An attacker obtains your password through a data breach and then uses social engineering to convince your phone carrier to transfer your number to a SIM card they control. Which 2FA method would still protect your account from this attack?
ASMS-based 2FA — your number is registered to your account
BAn authenticator app that generates time-based codes on your phone
CA hardware security key
DBoth authenticator apps and hardware keys would protect you equally
This describes a SIM-swapping attack — the attacker has effectively stolen your phone number. SMS-based 2FA is defeated entirely, because codes are sent to a number now controlled by the attacker. An authenticator app is also compromised if the attacker controls your phone number, since they may be able to trigger an account recovery that bypasses the app. A hardware security key — a physical device you hold — is immune to SIM swapping because it requires physical possession. The attacker must have the key in hand.
Question 2 Multiple Choice
Which 2FA method is the only one that provides protection if you accidentally enter your credentials on a convincing phishing site?
ASMS-based 2FA, because the attacker would also need your phone
BAn authenticator app, because the TOTP code expires within 30 seconds
CA hardware security key, because it authenticates against the website's cryptographic identity and will not work on a fake site
DAny 2FA method protects against phishing, since the attacker would need both your password and second factor
Hardware security keys communicate directly with the legitimate website's cryptographic identity (via the FIDO/WebAuthn protocol). The key will simply refuse to authenticate if the domain doesn't match — even if you type your credentials into a pixel-perfect phishing copy of your bank. SMS and TOTP codes, by contrast, are just numbers you type in — a real-time phishing attack can relay your code to the real site within the 30-second window. The Explainer explicitly states hardware keys are 'the only method resistant to phishing.'
Question 3 True / False
SMS-based two-factor authentication can be defeated by a SIM-swapping attack, even though it requires something you 'have' (your phone number).
TTrue
FFalse
Answer: True
SIM swapping exploits the fact that what you 'have' is actually a phone number assigned by your carrier, not an irreplaceable physical object. An attacker who convinces your carrier to transfer your number to their SIM now receives all SMS messages sent to that number — including 2FA codes. This is why the topic distinguishes SMS as the weakest 2FA form: the 'something you have' is phone-number assignment, which is socially engineered rather than physically possessed. Authenticator apps and hardware keys are tied to the physical device, making them harder to steal without being physically present.
Question 4 True / False
Two-factor authentication protects your account even if you enter both your password and your 2FA code on a phishing site, because the attacker still doesn't have your physical second factor.
TTrue
FFalse
Answer: False
This is true ONLY for hardware security keys — the one exception. For SMS and authenticator-app codes, an attacker running a real-time phishing attack can relay your credentials and 2FA code to the real site within the code's validity window. You've handed over both factors on the fake site, and the attacker uses them immediately on the real one before the TOTP code expires. The Explainer explicitly warns: '2FA does not protect against phishing if you enter both your password and your 2FA code on a fake site.' Only hardware keys are architecturally resistant.
Question 5 Short Answer
Recovery codes are sometimes described as 'equally powerful' to your 2FA device itself. Explain why this is true and what it means for how you should store them.

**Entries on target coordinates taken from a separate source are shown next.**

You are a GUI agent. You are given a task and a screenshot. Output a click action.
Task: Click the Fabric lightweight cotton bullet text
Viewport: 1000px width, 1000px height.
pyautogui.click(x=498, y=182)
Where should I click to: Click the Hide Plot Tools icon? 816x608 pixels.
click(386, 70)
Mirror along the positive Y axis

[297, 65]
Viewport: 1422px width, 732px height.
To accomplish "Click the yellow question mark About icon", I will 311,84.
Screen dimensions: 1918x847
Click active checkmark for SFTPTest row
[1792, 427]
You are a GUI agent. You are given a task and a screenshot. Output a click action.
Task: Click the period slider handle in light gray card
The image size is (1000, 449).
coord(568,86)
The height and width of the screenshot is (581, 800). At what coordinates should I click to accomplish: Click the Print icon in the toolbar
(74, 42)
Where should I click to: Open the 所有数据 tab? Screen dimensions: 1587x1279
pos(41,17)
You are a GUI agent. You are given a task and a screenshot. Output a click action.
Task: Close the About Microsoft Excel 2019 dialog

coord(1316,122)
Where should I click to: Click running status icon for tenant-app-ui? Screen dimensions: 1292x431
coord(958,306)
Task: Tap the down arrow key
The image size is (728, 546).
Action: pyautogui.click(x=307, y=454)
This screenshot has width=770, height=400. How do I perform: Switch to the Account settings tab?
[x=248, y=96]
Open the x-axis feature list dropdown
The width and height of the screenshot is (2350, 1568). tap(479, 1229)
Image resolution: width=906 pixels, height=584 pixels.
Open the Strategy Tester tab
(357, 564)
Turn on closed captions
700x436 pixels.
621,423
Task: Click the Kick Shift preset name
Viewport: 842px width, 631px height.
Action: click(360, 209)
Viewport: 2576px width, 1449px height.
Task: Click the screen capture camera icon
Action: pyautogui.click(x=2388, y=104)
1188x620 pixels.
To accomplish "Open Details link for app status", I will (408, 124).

Think about your answer, then reveal below.
Model answer: Recovery codes bypass the second factor entirely — they are designed to get you into your account when you've lost your 2FA device. This means anyone who obtains a recovery code can access your account with just your password, exactly as if they had your physical second factor. They should therefore be stored with the same security level as your most important password: in a password manager or a physically secure location separate from your phone, not in your email inbox or a note on your phone's lock screen.
The practical implication: recovery codes are not backup trivia — they are a complete credential. Storing them insecurely (e.g., in an email you're already logged into on a compromised device) negates the entire benefit of 2FA. The Explainer notes that losing your 2FA device WITHOUT recovery codes can mean permanent lockout, because services treat the 2FA boundary seriously. The tradeoff is that recovery codes must exist somewhere accessible-to-you but inaccessible-to-attackers — a password manager satisfies both conditions.